- _ASSIGNMENT_
Output exactly the lines between the one holding "760x532 pixels." and the last line of the data below, both of those lines included.

- _DATA EXCERPTS_
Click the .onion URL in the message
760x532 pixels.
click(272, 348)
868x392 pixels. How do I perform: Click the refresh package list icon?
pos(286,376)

- _ANSWER TO THIS TASK_
760x532 pixels.
click(272, 348)
868x392 pixels. How do I perform: Click the refresh package list icon?
pos(286,376)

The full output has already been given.